## Task details:
Extract the line that contains "800x480 pixels." and every line after it through the end of the records below, exactly as written, leaving out any pictures.

## Data for analysis:
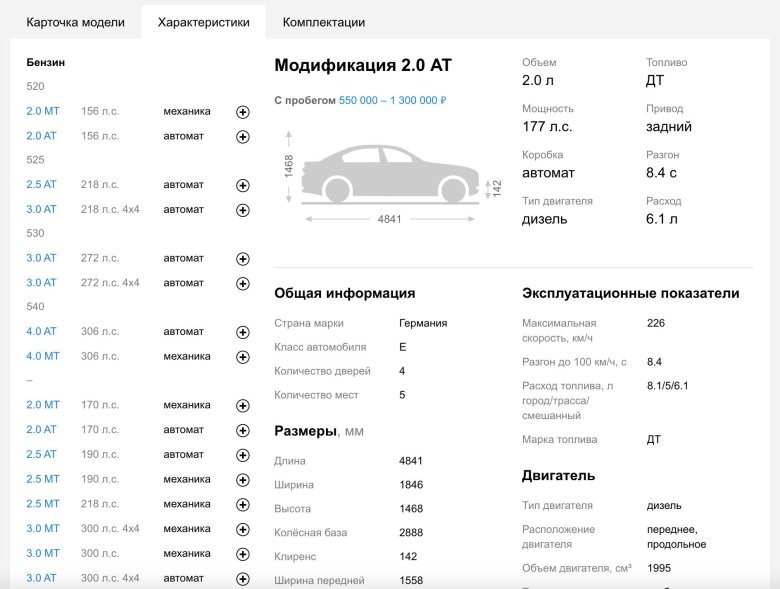780x589 pixels.
Task: Open the used price range 550 000 – 1 300 000 ₽ link
Action: point(392,100)
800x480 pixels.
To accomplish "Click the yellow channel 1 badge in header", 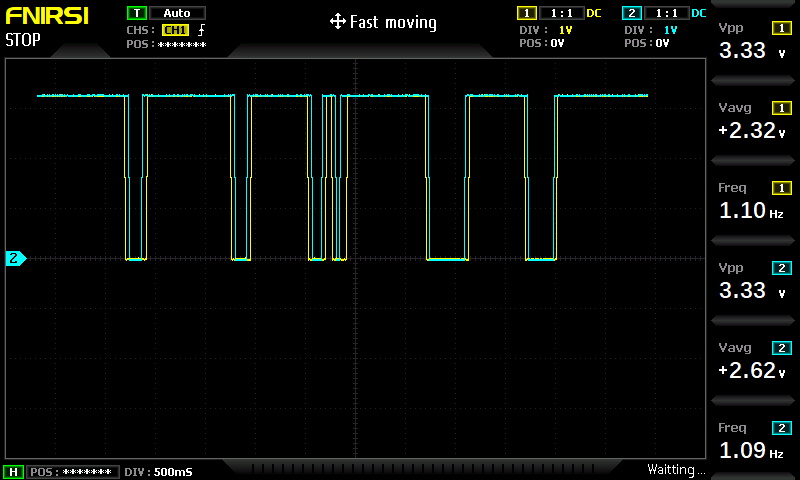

## Problem solution:
800x480 pixels.
To accomplish "Click the yellow channel 1 badge in header", 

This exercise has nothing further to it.